YR: You love seeing all the people, the horses and the sport; that’s what the horses like to do, to exercise and do things. It’s great to see them achieve what they’re meant to do in a safe and healthy way.
EC: (In 2018, Dr. Rossier was elected to serve a four-year term on the FEI Veterinary Committee). What is the importance of being involved with FEI committees?
YR: The FEI Veterinary Committee is a six-member committee that has a face-to-face meeting twice a year for three days or so, where you review all the rule changes, problems and issues that have arisen and how you can prevent or help them.

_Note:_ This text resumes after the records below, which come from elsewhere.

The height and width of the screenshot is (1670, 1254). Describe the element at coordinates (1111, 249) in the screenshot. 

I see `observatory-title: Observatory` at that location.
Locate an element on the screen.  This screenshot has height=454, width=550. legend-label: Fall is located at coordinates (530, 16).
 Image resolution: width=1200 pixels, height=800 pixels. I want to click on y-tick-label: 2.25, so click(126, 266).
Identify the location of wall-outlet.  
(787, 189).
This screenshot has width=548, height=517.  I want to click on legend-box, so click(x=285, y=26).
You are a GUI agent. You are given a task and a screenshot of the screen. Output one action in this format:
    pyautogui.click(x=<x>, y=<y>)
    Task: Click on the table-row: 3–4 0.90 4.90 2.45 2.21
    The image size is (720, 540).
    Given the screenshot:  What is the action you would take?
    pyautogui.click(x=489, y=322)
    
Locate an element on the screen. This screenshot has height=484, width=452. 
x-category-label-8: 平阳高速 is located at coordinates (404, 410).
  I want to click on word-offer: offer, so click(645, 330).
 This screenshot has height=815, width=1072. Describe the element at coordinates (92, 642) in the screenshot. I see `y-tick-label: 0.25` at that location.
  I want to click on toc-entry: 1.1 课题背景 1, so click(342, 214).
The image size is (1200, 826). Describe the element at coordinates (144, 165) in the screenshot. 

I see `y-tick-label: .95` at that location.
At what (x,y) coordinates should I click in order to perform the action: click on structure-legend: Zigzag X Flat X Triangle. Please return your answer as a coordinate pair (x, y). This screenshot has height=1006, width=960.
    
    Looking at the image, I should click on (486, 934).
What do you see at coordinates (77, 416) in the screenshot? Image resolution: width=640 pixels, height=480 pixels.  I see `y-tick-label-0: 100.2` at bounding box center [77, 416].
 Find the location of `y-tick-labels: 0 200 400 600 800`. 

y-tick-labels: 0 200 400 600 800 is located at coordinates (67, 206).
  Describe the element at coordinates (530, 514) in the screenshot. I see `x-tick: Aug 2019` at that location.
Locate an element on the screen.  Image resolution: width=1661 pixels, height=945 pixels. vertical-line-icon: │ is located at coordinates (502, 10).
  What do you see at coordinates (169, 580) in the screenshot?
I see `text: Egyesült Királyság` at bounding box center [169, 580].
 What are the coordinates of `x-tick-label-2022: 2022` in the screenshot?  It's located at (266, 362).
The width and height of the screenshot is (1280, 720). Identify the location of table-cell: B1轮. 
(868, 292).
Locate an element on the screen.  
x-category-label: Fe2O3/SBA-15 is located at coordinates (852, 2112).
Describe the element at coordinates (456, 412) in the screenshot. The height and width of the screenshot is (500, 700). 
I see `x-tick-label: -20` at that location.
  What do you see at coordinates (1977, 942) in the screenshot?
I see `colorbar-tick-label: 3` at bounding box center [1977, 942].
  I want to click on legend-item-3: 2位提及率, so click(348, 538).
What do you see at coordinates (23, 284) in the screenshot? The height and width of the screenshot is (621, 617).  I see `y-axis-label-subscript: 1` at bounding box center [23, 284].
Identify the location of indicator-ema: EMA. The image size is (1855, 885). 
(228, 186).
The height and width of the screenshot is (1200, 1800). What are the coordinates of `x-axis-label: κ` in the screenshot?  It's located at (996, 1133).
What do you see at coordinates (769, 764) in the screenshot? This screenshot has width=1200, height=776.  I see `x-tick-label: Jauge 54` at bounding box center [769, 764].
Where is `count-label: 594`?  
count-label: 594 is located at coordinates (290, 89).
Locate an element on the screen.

There is so much because you’re dealing with seven disciplines and they all have a different set of issues. I’m also on the FEI Veterinary Education Committee, and was on there between 2010 and 2014. Now we have testing technicians, testing vets and physiotherapists, so all these groups have to interact and understand each other and get better trained. Education is so important in the portfolio.
I think it’s extremely important to be on those committees because this is where the global problems are discussed. In equestrian sport in Hong Kong versus Norway versus the southern United States, you have the same concept but different problems because of weather, social and cultural environment, etc. It’s fascinating to understand and cope with that, but you better understand what the FEI does and why the rules are different. It is amazing to see one set of rules that has to apply to every discipline and every place in the world.